--- Task objective ---
Write out only the final part of the records below. It begins with the line that contains "Where should I click to: Open the Insert" and ends with the last line.

--- Provided data ---
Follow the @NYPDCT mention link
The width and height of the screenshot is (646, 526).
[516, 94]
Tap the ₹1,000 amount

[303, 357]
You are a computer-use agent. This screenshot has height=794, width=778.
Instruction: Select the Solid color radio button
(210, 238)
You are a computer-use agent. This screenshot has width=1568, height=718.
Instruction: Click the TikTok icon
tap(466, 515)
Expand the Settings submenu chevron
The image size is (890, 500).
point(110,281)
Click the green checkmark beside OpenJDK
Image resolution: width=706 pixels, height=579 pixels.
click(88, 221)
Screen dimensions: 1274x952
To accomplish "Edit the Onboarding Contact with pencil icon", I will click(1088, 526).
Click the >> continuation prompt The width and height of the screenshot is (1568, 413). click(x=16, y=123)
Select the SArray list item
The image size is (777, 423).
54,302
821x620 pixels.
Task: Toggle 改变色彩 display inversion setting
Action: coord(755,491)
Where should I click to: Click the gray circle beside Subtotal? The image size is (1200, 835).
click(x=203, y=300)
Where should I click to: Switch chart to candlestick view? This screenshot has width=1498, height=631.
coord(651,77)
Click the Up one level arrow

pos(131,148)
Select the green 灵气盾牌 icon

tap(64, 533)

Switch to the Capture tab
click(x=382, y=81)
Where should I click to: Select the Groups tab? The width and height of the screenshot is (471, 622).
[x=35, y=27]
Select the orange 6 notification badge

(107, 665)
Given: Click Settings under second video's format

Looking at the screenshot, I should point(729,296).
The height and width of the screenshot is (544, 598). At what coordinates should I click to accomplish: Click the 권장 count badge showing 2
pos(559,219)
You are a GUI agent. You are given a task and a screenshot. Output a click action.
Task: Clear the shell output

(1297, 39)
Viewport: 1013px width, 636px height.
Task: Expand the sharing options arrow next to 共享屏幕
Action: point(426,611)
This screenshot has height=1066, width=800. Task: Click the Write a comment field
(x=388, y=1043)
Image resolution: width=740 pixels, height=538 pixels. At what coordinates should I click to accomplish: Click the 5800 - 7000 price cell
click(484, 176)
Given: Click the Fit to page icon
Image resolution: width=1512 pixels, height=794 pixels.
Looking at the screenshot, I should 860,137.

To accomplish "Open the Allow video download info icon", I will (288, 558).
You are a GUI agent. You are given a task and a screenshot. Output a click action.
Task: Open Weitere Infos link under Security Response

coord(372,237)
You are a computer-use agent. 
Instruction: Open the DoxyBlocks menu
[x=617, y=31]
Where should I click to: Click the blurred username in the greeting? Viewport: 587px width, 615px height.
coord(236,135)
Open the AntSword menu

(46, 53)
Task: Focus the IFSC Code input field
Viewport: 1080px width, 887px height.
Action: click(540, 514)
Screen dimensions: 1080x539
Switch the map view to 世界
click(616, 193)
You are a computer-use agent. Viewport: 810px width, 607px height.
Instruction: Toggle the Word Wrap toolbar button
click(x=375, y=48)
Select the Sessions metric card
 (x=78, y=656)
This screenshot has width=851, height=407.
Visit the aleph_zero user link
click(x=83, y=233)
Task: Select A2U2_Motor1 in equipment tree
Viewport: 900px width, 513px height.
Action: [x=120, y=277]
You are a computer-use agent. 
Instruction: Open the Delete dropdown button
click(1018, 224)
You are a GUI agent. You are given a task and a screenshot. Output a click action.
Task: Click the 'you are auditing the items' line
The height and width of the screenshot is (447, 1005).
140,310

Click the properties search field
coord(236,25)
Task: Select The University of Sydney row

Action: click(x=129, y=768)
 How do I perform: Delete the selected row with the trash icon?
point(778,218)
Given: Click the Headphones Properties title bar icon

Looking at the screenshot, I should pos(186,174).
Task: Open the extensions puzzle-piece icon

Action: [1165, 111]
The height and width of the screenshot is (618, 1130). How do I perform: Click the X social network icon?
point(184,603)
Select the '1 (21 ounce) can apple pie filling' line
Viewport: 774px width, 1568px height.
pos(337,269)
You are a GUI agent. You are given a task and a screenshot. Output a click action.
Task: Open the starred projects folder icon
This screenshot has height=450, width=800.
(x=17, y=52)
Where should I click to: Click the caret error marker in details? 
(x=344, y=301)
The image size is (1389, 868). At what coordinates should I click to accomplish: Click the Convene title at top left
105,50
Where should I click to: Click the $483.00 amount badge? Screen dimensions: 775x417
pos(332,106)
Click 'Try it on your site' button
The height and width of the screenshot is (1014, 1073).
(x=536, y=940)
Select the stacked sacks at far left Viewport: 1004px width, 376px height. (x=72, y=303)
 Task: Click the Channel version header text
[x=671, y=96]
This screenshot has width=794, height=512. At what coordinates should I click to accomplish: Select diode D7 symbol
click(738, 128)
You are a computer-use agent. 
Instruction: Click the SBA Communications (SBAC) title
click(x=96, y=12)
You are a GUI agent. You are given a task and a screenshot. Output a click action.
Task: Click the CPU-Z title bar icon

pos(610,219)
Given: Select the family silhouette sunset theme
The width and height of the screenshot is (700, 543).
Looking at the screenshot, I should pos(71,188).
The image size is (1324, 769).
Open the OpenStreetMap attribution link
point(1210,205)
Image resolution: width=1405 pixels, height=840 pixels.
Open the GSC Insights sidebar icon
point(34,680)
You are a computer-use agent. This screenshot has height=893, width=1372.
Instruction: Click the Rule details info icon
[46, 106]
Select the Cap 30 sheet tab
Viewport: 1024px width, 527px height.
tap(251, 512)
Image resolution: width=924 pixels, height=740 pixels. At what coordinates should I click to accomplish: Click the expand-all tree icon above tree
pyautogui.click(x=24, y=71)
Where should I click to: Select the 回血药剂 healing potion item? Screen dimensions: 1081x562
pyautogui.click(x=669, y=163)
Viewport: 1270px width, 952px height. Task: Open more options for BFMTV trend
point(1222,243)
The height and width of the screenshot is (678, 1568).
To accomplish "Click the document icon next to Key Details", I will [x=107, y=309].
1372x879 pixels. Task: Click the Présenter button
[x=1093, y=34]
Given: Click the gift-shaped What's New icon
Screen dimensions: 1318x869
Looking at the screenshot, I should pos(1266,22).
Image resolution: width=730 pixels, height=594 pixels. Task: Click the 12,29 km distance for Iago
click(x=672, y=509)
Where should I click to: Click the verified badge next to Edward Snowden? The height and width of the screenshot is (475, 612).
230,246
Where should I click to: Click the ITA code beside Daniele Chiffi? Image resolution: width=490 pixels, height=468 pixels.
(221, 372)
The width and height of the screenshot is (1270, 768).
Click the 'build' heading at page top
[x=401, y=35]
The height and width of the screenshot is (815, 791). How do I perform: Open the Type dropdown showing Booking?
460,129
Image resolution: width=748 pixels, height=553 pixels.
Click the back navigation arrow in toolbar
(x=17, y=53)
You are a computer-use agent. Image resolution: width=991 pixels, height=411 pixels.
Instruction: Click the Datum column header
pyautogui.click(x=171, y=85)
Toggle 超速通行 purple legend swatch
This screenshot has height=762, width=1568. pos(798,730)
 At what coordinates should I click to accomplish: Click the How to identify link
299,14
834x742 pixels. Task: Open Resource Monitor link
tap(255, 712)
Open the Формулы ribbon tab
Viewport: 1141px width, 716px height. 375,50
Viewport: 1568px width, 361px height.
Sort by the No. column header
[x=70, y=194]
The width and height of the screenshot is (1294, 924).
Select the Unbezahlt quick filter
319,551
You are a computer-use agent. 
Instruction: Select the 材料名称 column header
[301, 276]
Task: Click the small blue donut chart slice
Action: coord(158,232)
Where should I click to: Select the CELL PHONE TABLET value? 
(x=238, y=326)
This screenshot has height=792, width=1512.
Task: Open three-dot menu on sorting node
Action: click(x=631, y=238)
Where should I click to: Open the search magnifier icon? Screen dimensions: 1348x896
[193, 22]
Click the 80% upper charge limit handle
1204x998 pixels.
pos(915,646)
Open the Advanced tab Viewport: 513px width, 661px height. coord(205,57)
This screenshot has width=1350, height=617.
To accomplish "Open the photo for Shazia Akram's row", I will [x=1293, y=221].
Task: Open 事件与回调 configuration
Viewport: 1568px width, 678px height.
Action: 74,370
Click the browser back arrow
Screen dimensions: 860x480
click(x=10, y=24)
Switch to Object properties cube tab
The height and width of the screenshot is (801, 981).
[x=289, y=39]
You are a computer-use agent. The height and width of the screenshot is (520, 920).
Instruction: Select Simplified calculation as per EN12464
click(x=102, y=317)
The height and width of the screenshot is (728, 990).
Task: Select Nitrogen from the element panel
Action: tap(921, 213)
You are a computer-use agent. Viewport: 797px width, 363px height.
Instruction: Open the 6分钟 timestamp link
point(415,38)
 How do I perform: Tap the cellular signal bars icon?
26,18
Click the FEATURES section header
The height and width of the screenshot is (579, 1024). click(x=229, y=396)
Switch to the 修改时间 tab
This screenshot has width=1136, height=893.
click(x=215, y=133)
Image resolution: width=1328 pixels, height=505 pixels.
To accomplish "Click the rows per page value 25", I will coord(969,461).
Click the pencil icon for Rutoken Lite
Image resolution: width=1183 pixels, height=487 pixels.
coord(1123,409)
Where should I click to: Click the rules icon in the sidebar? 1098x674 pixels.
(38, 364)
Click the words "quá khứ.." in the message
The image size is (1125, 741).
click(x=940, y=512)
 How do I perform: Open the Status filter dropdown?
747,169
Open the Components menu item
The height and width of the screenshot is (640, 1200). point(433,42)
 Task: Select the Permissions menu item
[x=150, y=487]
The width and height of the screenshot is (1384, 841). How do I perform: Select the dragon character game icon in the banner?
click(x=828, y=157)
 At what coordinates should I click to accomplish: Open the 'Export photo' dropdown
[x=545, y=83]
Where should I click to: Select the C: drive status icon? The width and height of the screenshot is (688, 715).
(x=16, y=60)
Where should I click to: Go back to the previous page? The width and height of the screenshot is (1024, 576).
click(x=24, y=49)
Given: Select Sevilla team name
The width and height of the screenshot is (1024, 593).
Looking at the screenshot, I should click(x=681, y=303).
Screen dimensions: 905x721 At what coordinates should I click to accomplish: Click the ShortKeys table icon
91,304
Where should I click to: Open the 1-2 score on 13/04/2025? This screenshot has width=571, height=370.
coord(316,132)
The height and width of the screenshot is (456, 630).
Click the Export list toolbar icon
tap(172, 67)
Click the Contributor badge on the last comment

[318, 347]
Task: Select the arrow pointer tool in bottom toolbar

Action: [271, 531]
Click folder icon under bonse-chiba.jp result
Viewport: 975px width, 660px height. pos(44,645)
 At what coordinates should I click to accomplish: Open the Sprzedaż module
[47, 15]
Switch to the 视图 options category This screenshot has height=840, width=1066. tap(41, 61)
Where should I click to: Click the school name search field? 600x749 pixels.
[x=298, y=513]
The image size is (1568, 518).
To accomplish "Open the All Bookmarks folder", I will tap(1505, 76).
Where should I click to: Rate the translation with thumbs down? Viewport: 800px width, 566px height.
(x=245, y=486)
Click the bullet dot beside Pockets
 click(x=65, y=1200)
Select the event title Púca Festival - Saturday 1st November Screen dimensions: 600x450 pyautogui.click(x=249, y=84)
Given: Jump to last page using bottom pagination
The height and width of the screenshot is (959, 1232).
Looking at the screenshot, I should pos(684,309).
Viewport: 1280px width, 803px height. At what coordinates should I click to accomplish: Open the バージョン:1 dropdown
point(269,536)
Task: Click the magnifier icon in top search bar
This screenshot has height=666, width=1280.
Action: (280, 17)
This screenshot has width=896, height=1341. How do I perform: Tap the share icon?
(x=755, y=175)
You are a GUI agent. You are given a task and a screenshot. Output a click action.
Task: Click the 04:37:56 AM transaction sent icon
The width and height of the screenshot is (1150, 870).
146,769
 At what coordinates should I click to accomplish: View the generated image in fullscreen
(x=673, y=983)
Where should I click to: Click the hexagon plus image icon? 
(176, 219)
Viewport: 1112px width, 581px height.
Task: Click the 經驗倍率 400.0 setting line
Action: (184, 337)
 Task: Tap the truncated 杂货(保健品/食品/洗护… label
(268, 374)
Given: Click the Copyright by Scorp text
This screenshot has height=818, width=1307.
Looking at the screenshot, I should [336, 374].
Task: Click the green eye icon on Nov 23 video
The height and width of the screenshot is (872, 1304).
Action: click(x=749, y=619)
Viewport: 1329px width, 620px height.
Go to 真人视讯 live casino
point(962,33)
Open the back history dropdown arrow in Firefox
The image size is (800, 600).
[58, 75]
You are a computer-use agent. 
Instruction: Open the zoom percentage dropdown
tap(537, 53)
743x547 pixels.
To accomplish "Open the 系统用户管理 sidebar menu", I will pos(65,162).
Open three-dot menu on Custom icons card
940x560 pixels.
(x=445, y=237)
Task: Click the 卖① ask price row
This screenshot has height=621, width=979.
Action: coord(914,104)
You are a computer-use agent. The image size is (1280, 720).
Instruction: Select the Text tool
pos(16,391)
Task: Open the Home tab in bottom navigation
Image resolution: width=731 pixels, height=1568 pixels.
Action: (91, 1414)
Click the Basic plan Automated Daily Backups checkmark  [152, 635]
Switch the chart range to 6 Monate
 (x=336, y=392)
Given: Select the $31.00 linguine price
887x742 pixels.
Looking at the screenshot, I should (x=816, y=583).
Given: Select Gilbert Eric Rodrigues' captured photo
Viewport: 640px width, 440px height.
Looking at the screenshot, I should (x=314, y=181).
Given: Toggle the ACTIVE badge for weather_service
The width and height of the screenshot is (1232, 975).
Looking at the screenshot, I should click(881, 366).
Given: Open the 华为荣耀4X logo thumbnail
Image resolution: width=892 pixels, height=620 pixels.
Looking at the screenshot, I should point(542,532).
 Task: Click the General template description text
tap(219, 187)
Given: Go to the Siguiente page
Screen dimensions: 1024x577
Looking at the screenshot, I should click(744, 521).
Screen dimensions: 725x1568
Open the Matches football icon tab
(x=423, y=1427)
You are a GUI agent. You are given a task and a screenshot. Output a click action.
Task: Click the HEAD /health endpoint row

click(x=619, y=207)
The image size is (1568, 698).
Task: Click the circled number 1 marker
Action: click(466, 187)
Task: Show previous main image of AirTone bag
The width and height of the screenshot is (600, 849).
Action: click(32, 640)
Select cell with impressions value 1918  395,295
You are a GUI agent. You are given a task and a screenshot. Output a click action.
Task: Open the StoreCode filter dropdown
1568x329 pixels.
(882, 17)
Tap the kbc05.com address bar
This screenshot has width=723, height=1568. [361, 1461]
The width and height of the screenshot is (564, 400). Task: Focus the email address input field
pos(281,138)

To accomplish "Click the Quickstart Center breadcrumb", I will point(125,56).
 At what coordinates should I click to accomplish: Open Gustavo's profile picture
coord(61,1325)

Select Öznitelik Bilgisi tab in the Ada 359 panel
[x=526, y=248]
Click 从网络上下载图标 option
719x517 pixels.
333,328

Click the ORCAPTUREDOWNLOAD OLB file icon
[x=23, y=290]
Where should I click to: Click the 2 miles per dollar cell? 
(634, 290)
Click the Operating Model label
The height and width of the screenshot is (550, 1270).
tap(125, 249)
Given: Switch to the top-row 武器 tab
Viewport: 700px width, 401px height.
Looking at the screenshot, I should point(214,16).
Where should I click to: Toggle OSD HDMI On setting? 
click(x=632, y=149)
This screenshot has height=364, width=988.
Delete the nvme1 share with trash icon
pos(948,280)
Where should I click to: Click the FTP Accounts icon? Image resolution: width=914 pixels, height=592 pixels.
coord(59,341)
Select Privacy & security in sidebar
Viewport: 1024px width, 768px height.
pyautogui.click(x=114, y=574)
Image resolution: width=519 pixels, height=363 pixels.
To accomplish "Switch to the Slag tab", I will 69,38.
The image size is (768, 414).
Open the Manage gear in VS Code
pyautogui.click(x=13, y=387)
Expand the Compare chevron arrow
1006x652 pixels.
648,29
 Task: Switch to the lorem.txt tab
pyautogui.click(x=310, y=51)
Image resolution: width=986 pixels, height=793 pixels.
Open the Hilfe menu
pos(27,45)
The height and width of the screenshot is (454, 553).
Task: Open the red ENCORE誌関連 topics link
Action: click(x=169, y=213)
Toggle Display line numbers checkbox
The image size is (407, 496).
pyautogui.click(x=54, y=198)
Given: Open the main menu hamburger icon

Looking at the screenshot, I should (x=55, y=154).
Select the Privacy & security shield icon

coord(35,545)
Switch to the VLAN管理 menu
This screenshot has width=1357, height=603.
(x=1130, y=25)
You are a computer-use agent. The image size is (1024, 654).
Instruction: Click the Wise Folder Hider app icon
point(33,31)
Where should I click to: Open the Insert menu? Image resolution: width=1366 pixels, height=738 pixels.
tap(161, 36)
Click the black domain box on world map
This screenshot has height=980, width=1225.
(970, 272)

--- Response ---
Where should I click to: Open the Insert menu? Image resolution: width=1366 pixels, height=738 pixels.
tap(161, 36)
Click the black domain box on world map
This screenshot has height=980, width=1225.
(970, 272)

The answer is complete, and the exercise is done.